Giungiamo qui da La Ficara di Caulonia. Camminando su una stradina a picco sulle gole dell’Allaro: in un punto si intravede anche l’antico convento di Sant’Ilarione, dove vive l’eremita Frédéric Vermorel, che andremo a trovare a sera. Attraversando l’abbandono di Salincriti, dove è la più alta concentrazione di rovine, quelle del passato e quelle della modernità: carcasse d’auto, televisioni, lavatrici, frigo, mobili, utensili, oggetti vari. Dove la melanconia è una dimensione struggente, commossa, inestinguibile. Passando nel nido celato di Agrelli, dove scorre un ruscello ed un paio di contadini ancora stanno negli orti, soli, imperturbabili nei loro volti scuriti dal sole. Arrancando, infine, per un sentiero che penetra nella giungla incaica della valle. Appeso fra una rasula ed un’armacera, franoso, instabile, avvolto fra i castagni, i lecci ed una vegetazione indigena che re-inghiotte tutto. Siamo nelle “Indie di quaggiù”, come chiamarono, sul finire del ‘500, anche il Sud Italia i gesuiti che erano stati mandati ad evangelizzare l’America e che cercarono in Europa le ultime sacche di miseria e paganesimo.

Il cielo, che si era schiarito all’inizio, è tornato grigio e minaccioso. Sono inquieto, perché essere colti qui da un temporale sarebbe cosa dura. Un bucranio infilzato su un palo ci indica l’ultimo tratto del sentiero, affiancato ad un antico acquaro. La nebbia ci avvolge, fiotta, aleggia, si dissolve, torna alle nubi. E d’improvviso, in una cornice di rami, compare lui, il paese, la latenza sepolta della mia psiche. Velato, stinto, fragile, appeso. Con quel sentore dei camini e del fiume, come l’avevo custodito nel profondo.  

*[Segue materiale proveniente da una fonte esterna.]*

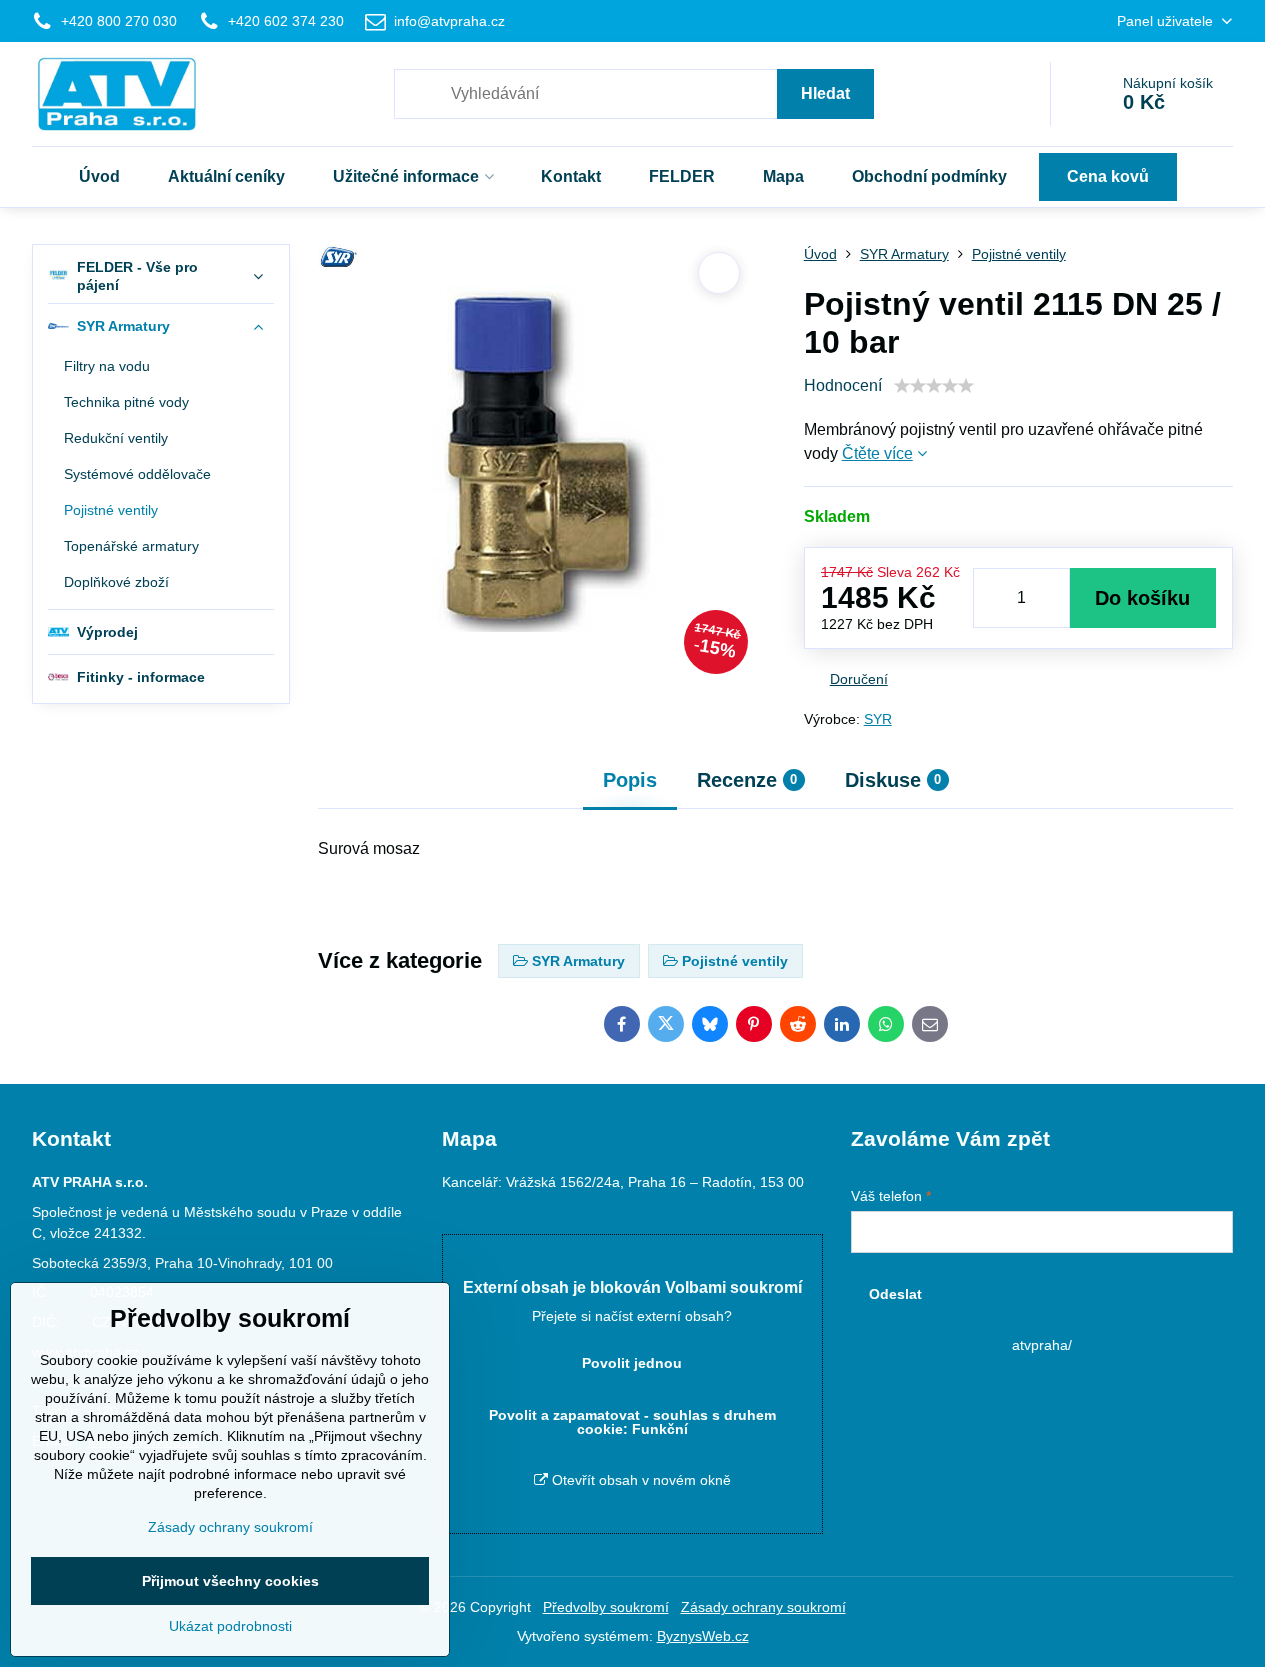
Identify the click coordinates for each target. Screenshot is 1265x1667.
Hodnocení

Ora sediamo nella piazzetta del villaggio, a riposare. In una casa una famiglia sta desinando. Escono con qualche scusa per osservarci. Sanno che siamo innocui: pellegrini ignoti che di tanto in tanto sbucano dalla giungla, con gli zaini carichi, e poi se ne vanno, inghiottiti di nuovo dal bosco che è il confine fra due mondi, la linea d’ombra di una civiltà perduta.